Enter Sandbox part 21: Intercepting Buffers #2, Abusing the freedom of buffers, after their release

December 22, 2018 in Batch Analysis, Sandboxing

In my last post I mentioned the magic word ‘buffer’. If you follow the series, you now know that the strings are great buffers to look at, and… that ‘there is more’.

There is indeed.

If Steve Ballmer was at some time a CEO of a sandbox company I bet his famous Developers video would be now known as Buffers.

Apart from monitoring string functions, the most successful results in my dynamic malware analysis came from monitoring of selected memory-oriented functions. And no, no, not these that allocate the memory only, but these that actually release the previously allocated memory blocks, or these that change their security rights.

You see, most of the malware using in-memory payloads or encrypted configs follows a very well established pattern:

  • allocate memory
  • unpack/decompress payload/config to it
  • use some runPE module to resolve the imported APIs (if code)
  • transfer execution to the new entry point (if code)
  • in some cases temporary buffers are used, and they are often freed after use

This pattern is highly prevalent.

This pattern almost begs for us to start monitoring the VirtualFree and VirtualProtect functions.

Why?

At the time VirtualAlloc returns, the block will be allocated, but there is nothing in it. At the time the VirtualProtect or VirtualFree APIs are called, the actual juicy code/data is already there. Most of the time.

As a side note: obviously, you can, and should expand the described monitoring coverage to NT functions as well (NtFreeVirtualMemory, etc.).

You may not believe it, but before malware authors become malware programmers, they were just… well… programmers. And I don’t know any C programmer who wouldn’t be taught these two fundamental principles of memory management during their C training courses:

  • if you allocate some memory, you must free it when no longer needed
  • if you change permissions, there must be a reason for it i.e. the memory block is already filled-in with something

The second one I actually made up, but it not only fits my narrative – it is actually aligned with the way most of malware is written. Allocate a buffer. Copy stuff to it. Change Permissions. Execute it/Interpret it/Use it (e.g. decrypted config). Or, move it somewhere else.

In my experience there are not that many malware programmers who can disengage from these two code patterns. Obviously, it only applies to old-school programming languages where it actually matters how you utilize memory. And nicely written shellcodes.

Okay. So… the moment the buffers are freed, or their permissions are changed, we can jump on it, dump it, and harvest the juicy code/data.

There are even more good news.

In case the malware author doesn’t free buffers, doesn’t change permission there is a hope. At the time the memory is allocated, you can set up an event that will trigger the monitor to dump the memory of the allocated buffer.

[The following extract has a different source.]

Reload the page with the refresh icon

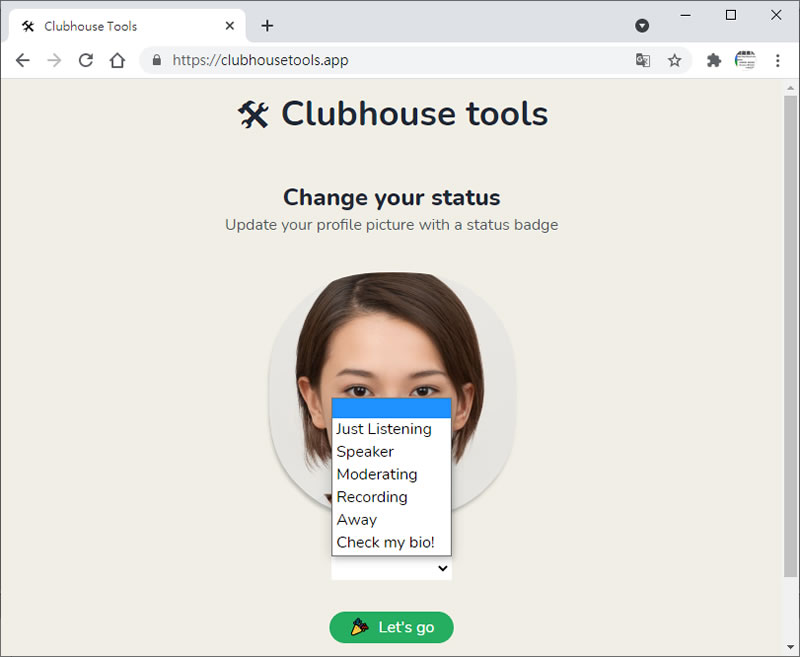coord(86,60)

For example, you can dump the block when:

  • instruction pointer is within the previously allocated block (i.e. the code is being executed from a dynamically allocated buffer!)
  • certain amount of time passed after allocation
  • checksums of the memory block change
  • certain number of memory writes to the region occurred
  • a number of APIs were called after allocation
  • network connection was initiated (i.e. payload is ‘working’)
  • program terminates or crashes
  • etc. etc.

And there are even more good news.

Many script/code obfuscators that rely on hiding the code using the security-by-obscurity tricks are coded in high-level programming languages. These make extensive use of the heap functions when they deal with memory blocks.

A-ha.

While Virtual memory functions are cool to monitor, what about heap functions?

Bingo.

In most cases you can access the hidden code/data processed by these ‘obfuscators’ almost instantly. Just wait for the functions that release the memory from heap to be called, and just dump the content of these allocated, but no longer needed memory blocks.

Also, if you are wondering about monitoring GlobalAlloc & LocalAlloc APIs and their respective GlobalFree and LocalFree memory releasing functions, at this stage they are just wrappers for heap functions. You can of course monitor them separately too (may help in malware family fingerprinting).

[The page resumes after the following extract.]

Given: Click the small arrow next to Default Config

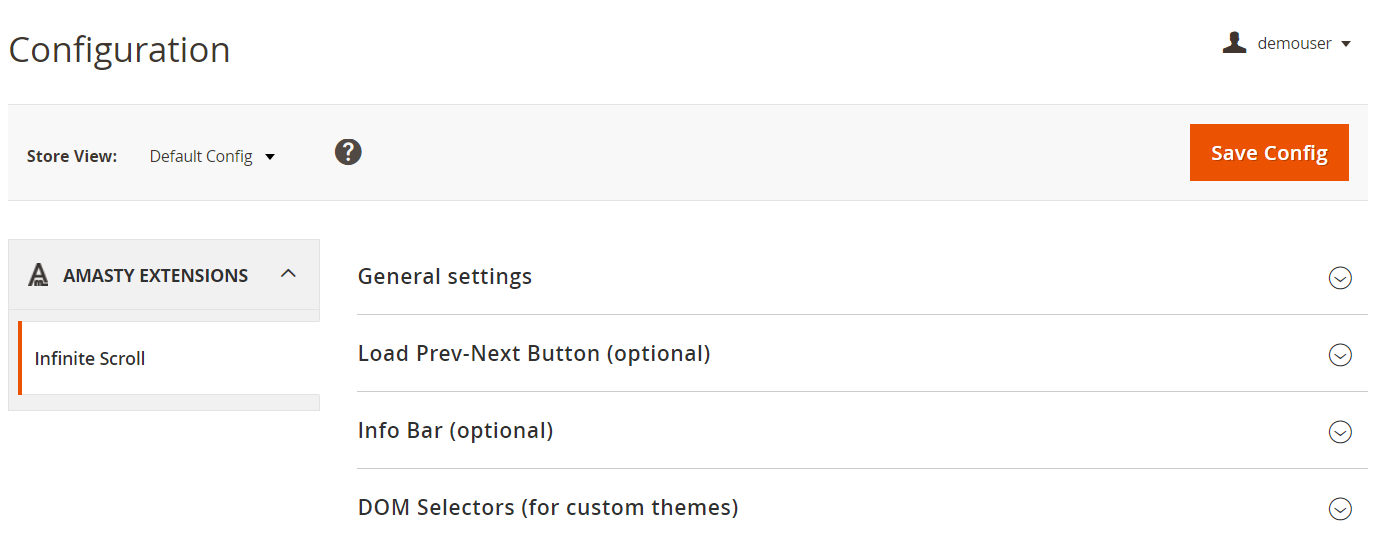Looking at the screenshot, I should 270,157.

We mentioned virtual memory functions (served by both win32 and NT APIs), heap functions, what about the stack?

Yes, by all means.

This is again yet another great source of intel. If you use debugger on regular basic you know that the stack is a great source of information. If you can build a tree of calls that led to e.g. crash you have a lot of information to investigate and troubleshoot the issue.

And it can be extended to a data buffer inspection, e.g. looking at the local variables of a calling code.

Anytime you intercept an API call, you can inspect the stack buffers and see what interesting information can be found there. Again, very often it will be strings of any sort (including these that were built on the stack using more obfuscated code), pointers to strings, pointers to pointers to strings, offsets to structures in memory, sometimes functions callbacks, etc. All of it can support the manual analysis a lot.

Listing hexadecimal values of what is currently on the stack (and buffers some stack values point to) before and after API is called is really useful (meaning: e.g. 10-20 dwords/qwords beyond the actual API arguments that can be of course interpreted easily, because we know what arguments are passed to APIs).

Natural progression will take us towards more obscure areas. Hooking of malloc, free, calloc, new, various constructors, and COM-oriented stuff e.g. CoTaskMemAlloc and CoTaskMemFree functions, COM interfaces, etc..

The scope is very big.

Is it worth it?

Yes, this trick worked for me under a number of occasions, and primarily… it saved me a lot of time; instead of trying to reverse engineer the whole thing, I would just wait for these functions to be called, dump the code, edit it a bit, beautify, and analyze.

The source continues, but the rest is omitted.